If a line comes after the one containing "Click the .travis.yml YML file icon", leave it out; copy every line before it, and that line too, exactly as written, starting from the first line of the entries.

------------------------------

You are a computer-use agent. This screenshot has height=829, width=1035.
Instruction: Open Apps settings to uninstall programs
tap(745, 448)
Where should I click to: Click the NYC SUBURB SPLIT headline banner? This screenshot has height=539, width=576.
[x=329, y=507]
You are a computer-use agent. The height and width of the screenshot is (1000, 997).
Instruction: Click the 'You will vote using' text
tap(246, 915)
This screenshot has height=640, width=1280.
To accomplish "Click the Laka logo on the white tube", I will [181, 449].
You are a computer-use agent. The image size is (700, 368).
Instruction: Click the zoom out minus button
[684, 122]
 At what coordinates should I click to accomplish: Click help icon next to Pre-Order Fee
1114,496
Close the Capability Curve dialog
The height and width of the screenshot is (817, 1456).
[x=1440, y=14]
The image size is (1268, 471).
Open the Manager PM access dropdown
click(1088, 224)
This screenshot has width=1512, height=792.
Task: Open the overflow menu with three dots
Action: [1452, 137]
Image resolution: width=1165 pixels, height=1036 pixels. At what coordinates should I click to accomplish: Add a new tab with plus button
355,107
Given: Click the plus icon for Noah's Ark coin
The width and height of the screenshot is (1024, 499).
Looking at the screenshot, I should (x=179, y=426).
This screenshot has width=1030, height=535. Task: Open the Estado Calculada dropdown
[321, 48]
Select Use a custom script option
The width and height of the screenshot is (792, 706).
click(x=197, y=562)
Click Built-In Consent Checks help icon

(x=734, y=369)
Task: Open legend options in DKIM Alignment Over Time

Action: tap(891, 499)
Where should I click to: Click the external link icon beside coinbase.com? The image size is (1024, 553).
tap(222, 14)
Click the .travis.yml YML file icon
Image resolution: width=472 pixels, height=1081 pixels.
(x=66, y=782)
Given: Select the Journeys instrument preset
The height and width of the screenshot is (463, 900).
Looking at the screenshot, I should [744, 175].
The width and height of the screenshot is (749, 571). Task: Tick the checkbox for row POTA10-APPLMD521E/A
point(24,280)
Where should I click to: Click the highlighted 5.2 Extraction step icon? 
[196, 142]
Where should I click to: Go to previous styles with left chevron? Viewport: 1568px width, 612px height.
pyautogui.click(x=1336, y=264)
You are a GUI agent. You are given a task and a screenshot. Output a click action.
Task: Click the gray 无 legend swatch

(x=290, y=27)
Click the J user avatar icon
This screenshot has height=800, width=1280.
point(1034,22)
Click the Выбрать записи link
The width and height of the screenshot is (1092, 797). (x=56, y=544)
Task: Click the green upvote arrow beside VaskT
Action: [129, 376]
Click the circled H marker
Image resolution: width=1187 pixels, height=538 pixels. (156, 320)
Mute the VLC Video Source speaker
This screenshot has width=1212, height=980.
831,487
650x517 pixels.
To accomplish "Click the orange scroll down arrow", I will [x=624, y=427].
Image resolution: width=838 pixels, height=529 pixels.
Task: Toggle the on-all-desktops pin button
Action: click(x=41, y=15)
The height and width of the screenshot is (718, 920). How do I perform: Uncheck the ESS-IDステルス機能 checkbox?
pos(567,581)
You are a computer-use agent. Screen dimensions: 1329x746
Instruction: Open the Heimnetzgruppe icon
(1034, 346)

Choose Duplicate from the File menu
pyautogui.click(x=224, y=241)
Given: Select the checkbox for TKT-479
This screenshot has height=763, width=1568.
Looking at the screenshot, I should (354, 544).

------------------------------

* [Task output]:
You are a computer-use agent. This screenshot has height=829, width=1035.
Instruction: Open Apps settings to uninstall programs
tap(745, 448)
Where should I click to: Click the NYC SUBURB SPLIT headline banner? This screenshot has height=539, width=576.
[x=329, y=507]
You are a computer-use agent. The height and width of the screenshot is (1000, 997).
Instruction: Click the 'You will vote using' text
tap(246, 915)
This screenshot has height=640, width=1280.
To accomplish "Click the Laka logo on the white tube", I will [181, 449].
You are a computer-use agent. The image size is (700, 368).
Instruction: Click the zoom out minus button
[684, 122]
 At what coordinates should I click to accomplish: Click help icon next to Pre-Order Fee
1114,496
Close the Capability Curve dialog
The height and width of the screenshot is (817, 1456).
[x=1440, y=14]
The image size is (1268, 471).
Open the Manager PM access dropdown
click(1088, 224)
This screenshot has width=1512, height=792.
Task: Open the overflow menu with three dots
Action: [1452, 137]
Image resolution: width=1165 pixels, height=1036 pixels. At what coordinates should I click to accomplish: Add a new tab with plus button
355,107
Given: Click the plus icon for Noah's Ark coin
The width and height of the screenshot is (1024, 499).
Looking at the screenshot, I should (x=179, y=426).
This screenshot has width=1030, height=535. Task: Open the Estado Calculada dropdown
[321, 48]
Select Use a custom script option
The width and height of the screenshot is (792, 706).
click(x=197, y=562)
Click Built-In Consent Checks help icon

(x=734, y=369)
Task: Open legend options in DKIM Alignment Over Time

Action: tap(891, 499)
Where should I click to: Click the external link icon beside coinbase.com? The image size is (1024, 553).
tap(222, 14)
Click the .travis.yml YML file icon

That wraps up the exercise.